• **Extracted material**:
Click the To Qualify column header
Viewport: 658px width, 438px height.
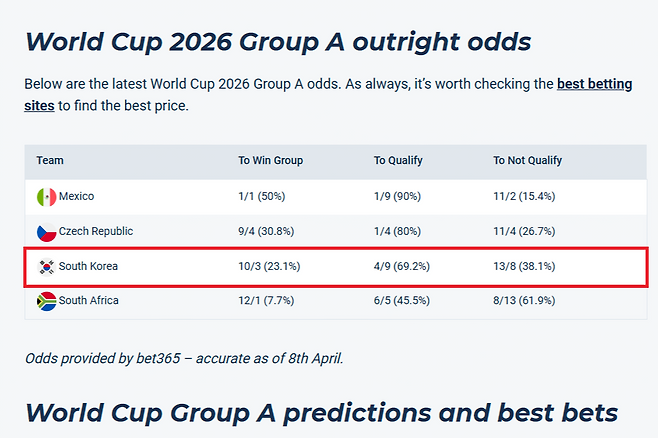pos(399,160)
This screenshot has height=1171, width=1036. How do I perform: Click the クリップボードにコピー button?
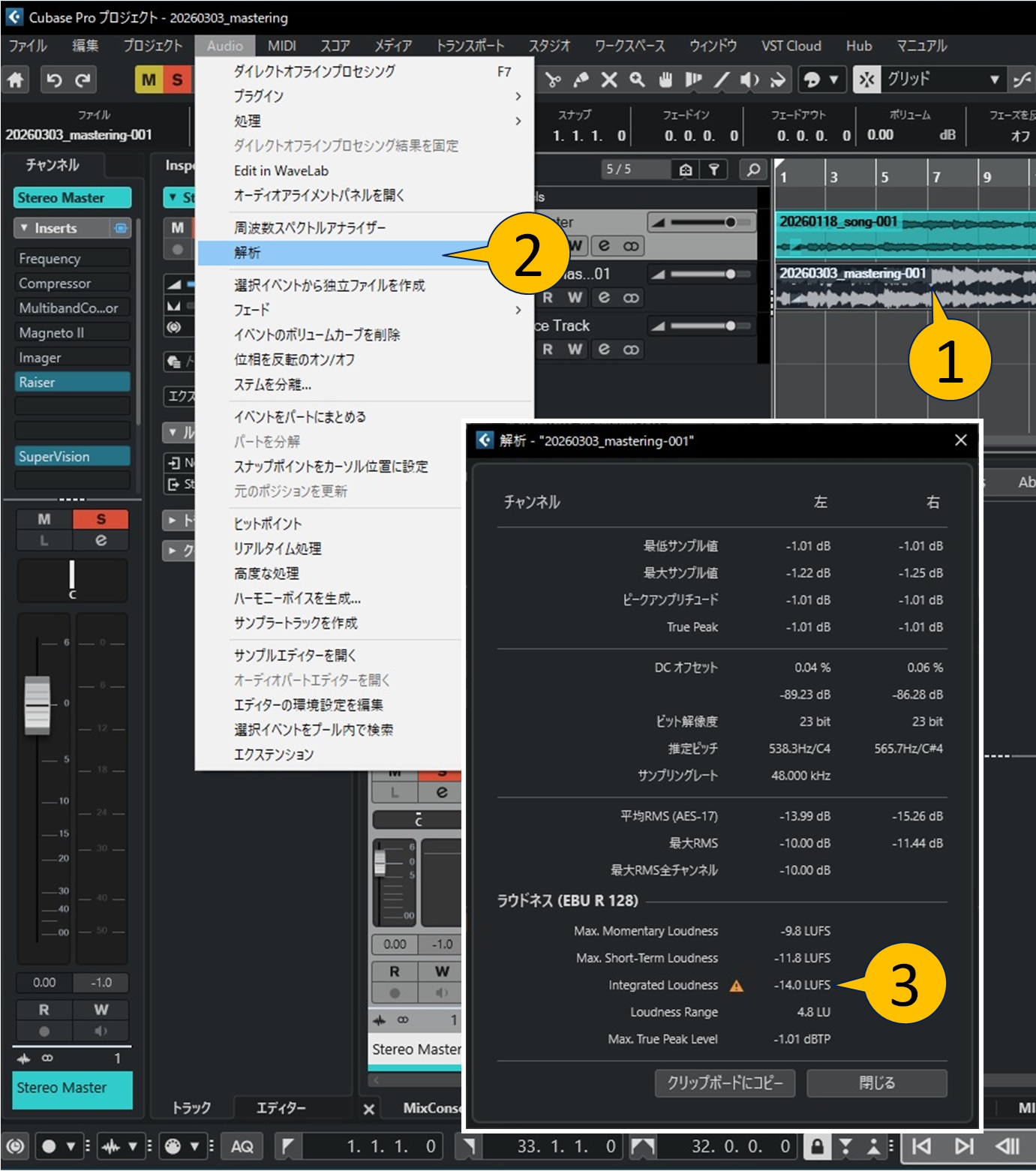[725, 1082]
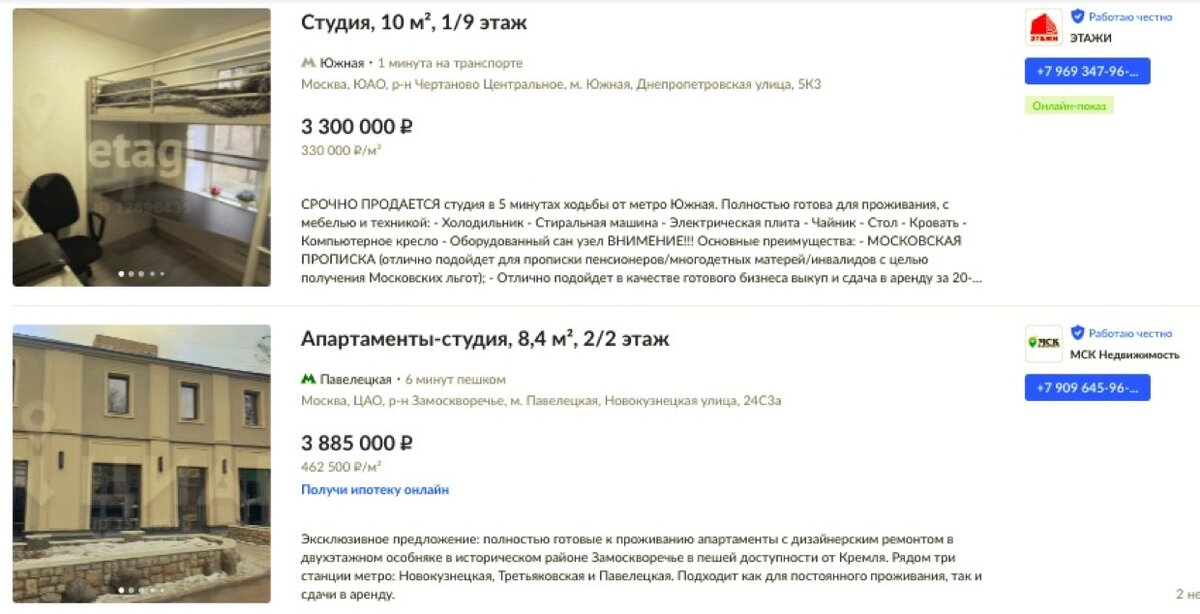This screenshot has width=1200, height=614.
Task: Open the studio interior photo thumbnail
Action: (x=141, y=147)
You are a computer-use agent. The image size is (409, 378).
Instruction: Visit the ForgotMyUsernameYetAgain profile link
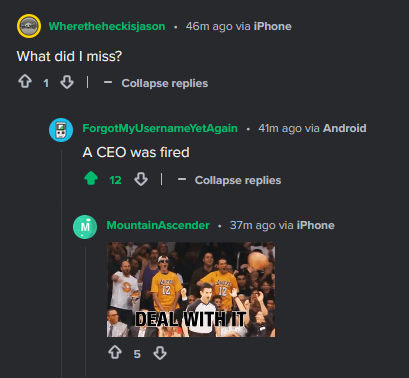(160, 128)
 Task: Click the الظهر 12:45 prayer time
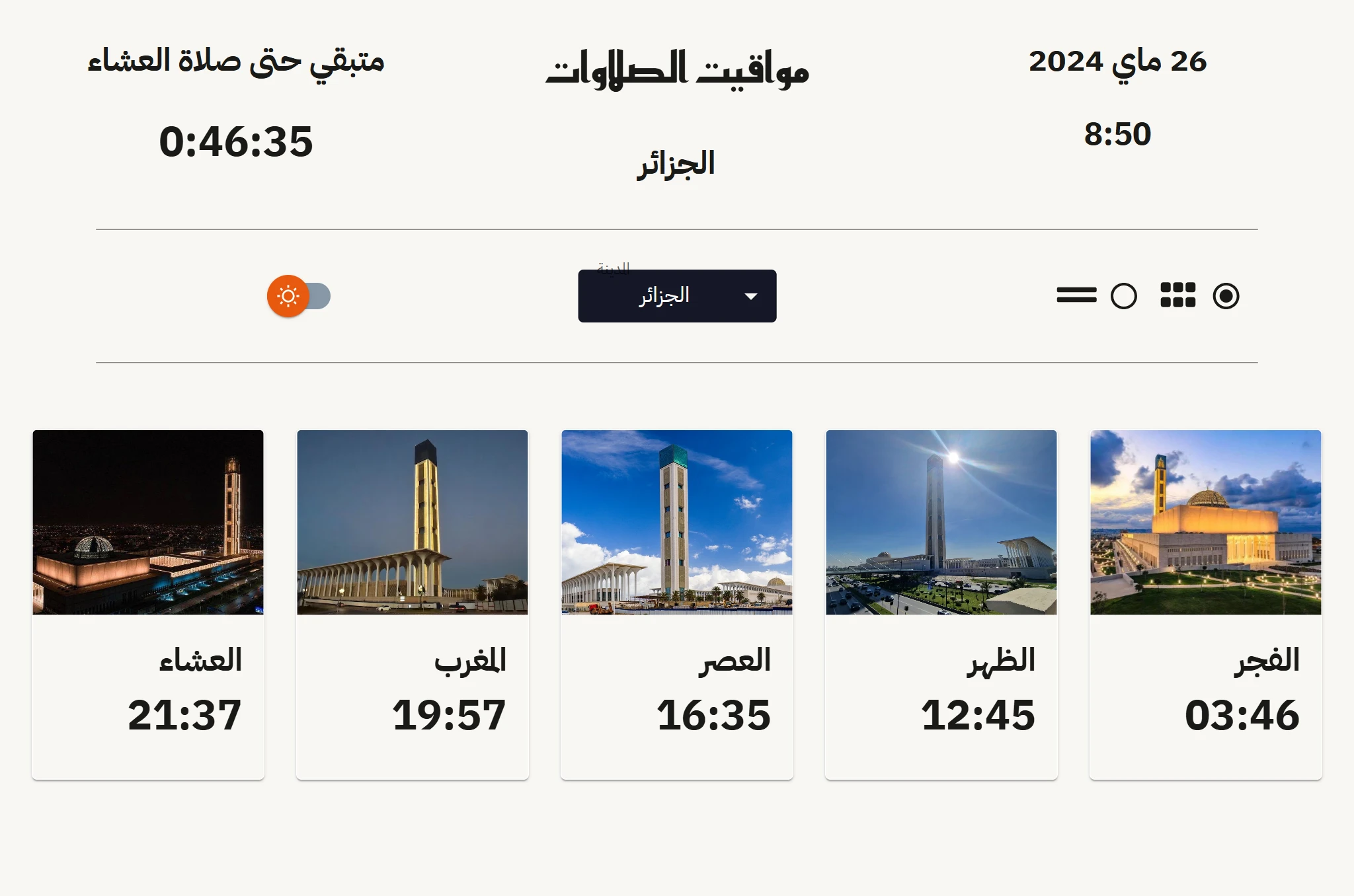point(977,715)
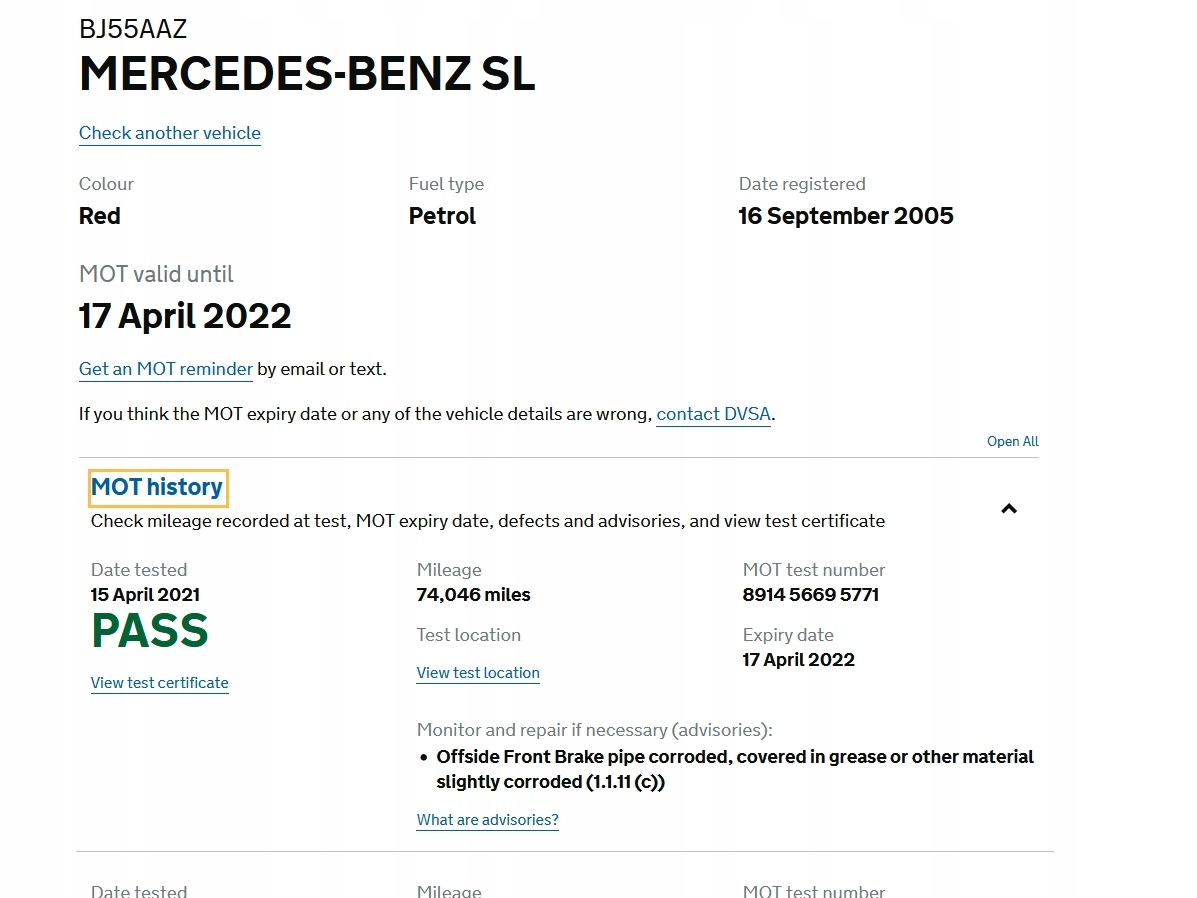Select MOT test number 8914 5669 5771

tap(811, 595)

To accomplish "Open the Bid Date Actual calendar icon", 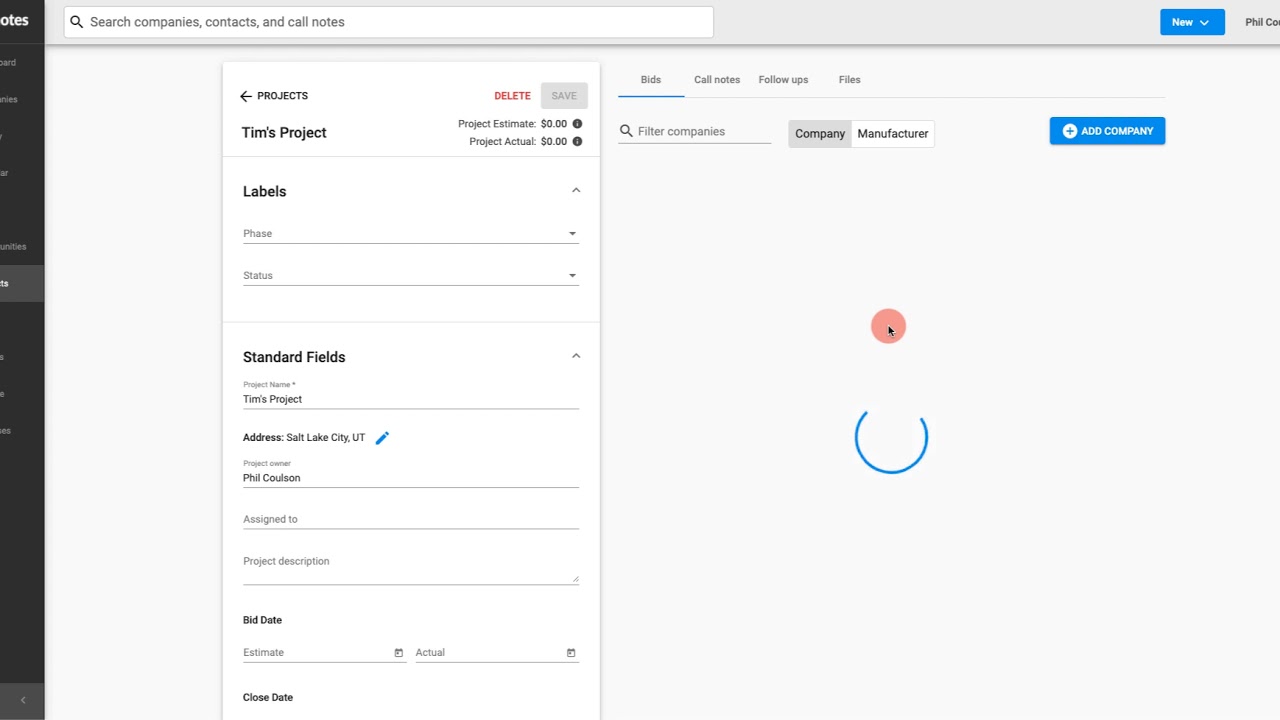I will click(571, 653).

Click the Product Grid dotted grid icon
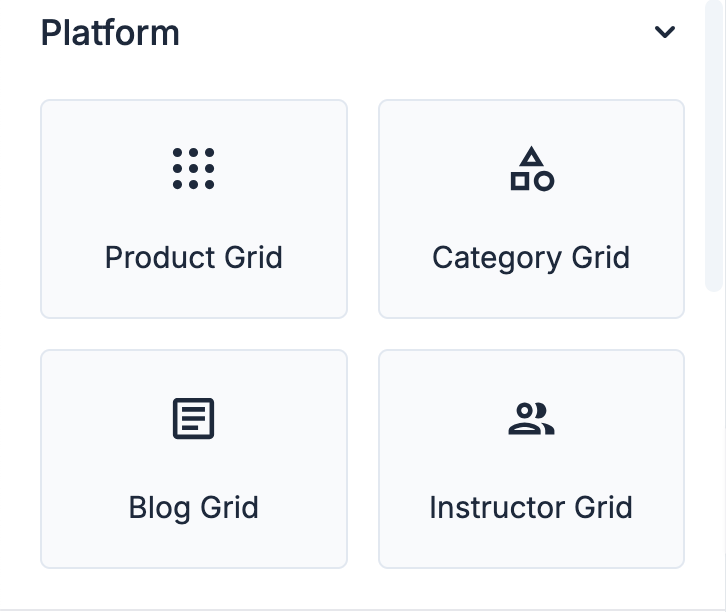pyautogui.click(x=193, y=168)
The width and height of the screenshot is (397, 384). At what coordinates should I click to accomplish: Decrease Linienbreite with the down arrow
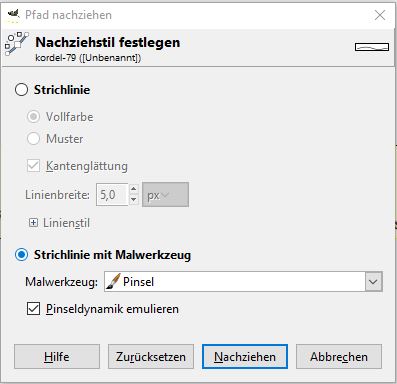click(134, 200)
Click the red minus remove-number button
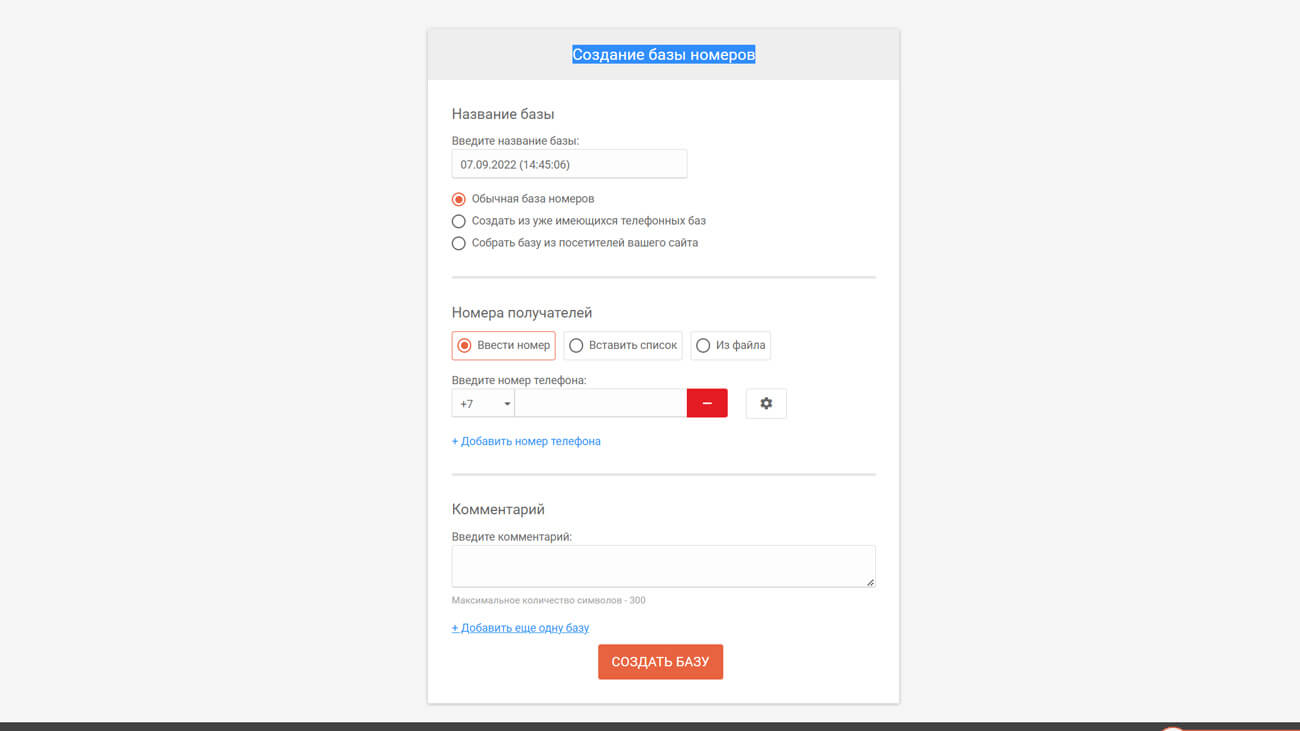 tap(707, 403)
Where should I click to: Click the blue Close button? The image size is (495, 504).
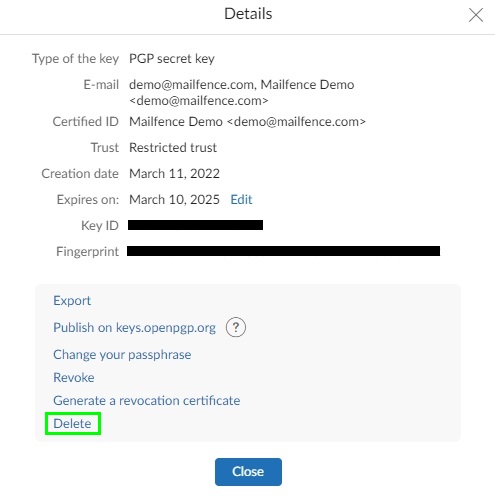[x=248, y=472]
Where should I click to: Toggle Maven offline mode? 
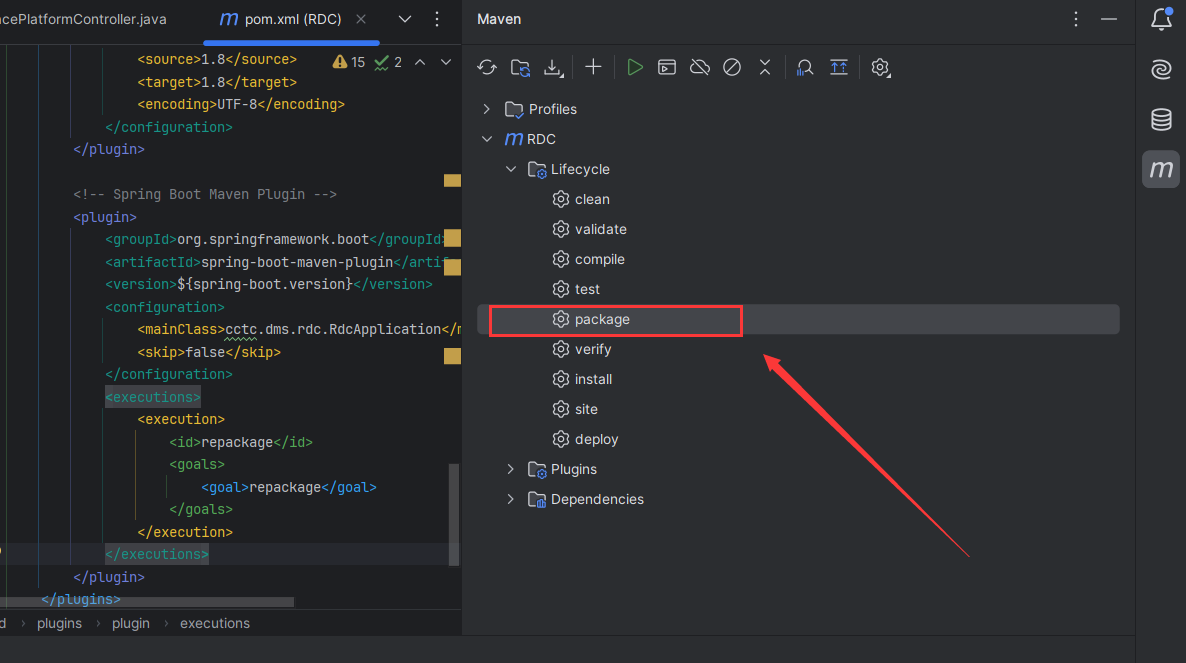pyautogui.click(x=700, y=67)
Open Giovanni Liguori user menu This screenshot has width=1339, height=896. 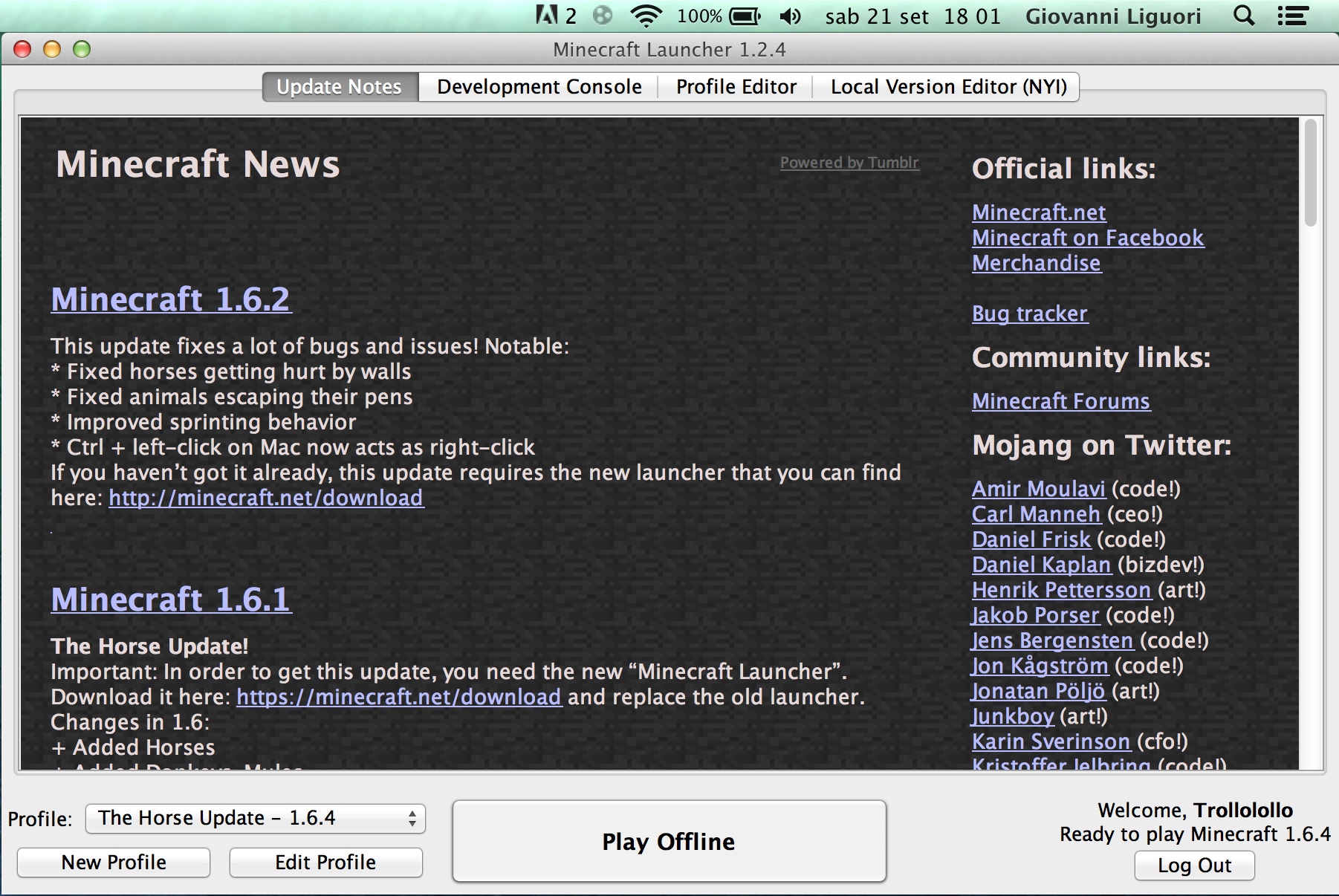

• **Assigned task**: Leave out every picture and write out exactly the lines running from the line containing "Where should I click to: Toggle" to the end of the listing above.

• **Task answer**:
Where should I click to: Toggle Maven offline mode? 
pyautogui.click(x=700, y=67)
Open Giovanni Liguori user menu This screenshot has width=1339, height=896. 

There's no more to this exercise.